Conclusion: Challenges Ahead for the Supplementary Protocol

As with the Cartagena Protocol, many of the same key biotech-promoting States who did not sign the Protocol will not be signatories to the Supplementary Protocol.

Biologically diverse States, without large biotech operations and current signatories to the Cartagena Protocol, will likely sign the Supplementary Protocol. This augurs well for creating a fledgling set of universal legal standards for liability and redress for actors involved in the creation, distribution, and the transfer of LMOs. If the 160 Parties to the Cartagena Protocol ratify the Supplementary Protocol, they may create adequate political and legal pressure to require non-Parties to demonstrate that they are prepared to hold their operators accountable for damage caused by LMOs. Ratification by a majority of States would send a clear message that it is internationally unacceptable for any State to cause significant adverse environmental effects by trading in LMOs without proper risk management and assessment.

For the time being, however, the failure to attract ratifications from major biotech producing States raises questions about the legitimacy of the Supplementary Protocol as a tool for ensuring appropriate liability and redress for ecological damage and impacts on human health.

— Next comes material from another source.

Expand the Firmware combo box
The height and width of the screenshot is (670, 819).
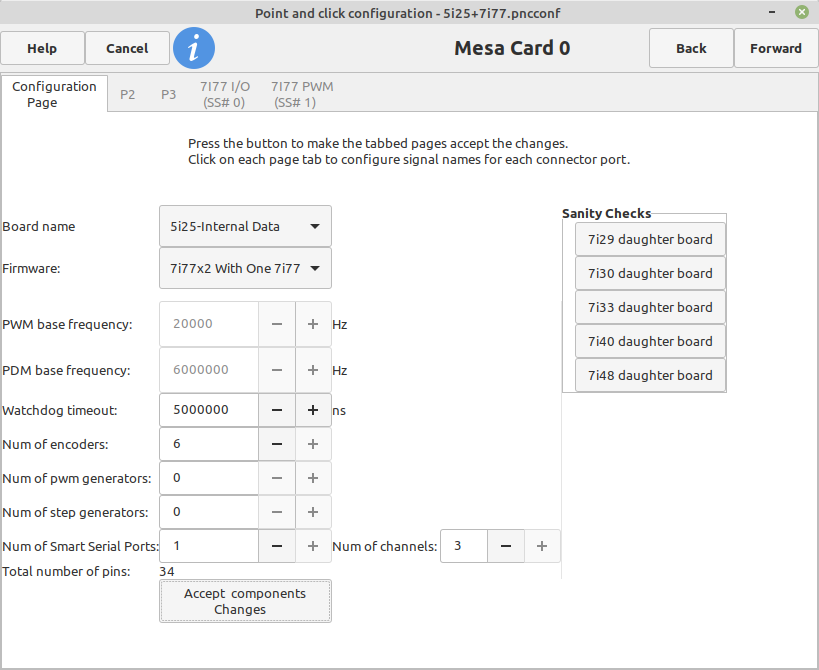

As noted in the Conference of Parties Decision BS-V/11, the private sector has undertaken some initiatives to ensure recourse in the event of environmental damage caused by LMOs. Some argue that it was the leadership from the private biotech sector, by agreeing to subject its industry to civil liability to ensure a generally liberalized market in LMOs, that made it possible for States to accept the current draft of the Supplementary Protocol. In 2010, BASF, Bayer CropScience, Dow AgroSciences, DuPont, Monsanto, and Syngenta signed The Compact: A Contractual Mechanism for Response in the Event of Damage to Biological Diversity Caused by the Release of a Living Modified Organism. As members to the Compact, these companies agreed to binding arbitration under the auspices of the Permanent Court of Arbitration if a company has released an LMO that is alleged to have caused damage to biological diversity. As corporate leaders, these companies indicated that they expect Compact members to be properly insured to absorb potential financial losses.

Interestingly enough, the Compact, in contrast to the Supplementary Protocol, provided for specifically elaborated legal standards and an industry contract to limit the parties liability. Similarly, where the Supplementary Protocol requires a response for damage arising from both intentional and unintentional transboundary movements, the Compact members limited member liability for transboundary movements of LMOs to misuses. Likewise, where the Supplementary Protocol provides an open-ended definition for significant adverse effects, the Compact specifically limited compensable environmental damage. Notably, the Compact, unlike the Supplementary Protocol, does not explicitly address adverse effects on human health.

Time will tell whether the legal framework for liability and redress for damage caused by LMOs will be governed primarily by public actors concerned with preserving both biodiversity and sovereignty or largely by private multinational actors concerned with preserving open markets. In the meantime, the international community must hope that the Supplementary Protocol is just a precautionary extension of the legal principles of risk management and assessment embodied in the Cartagena Protocol and that future generations will not need to invoke any of the Supplementary Protocol operative measures.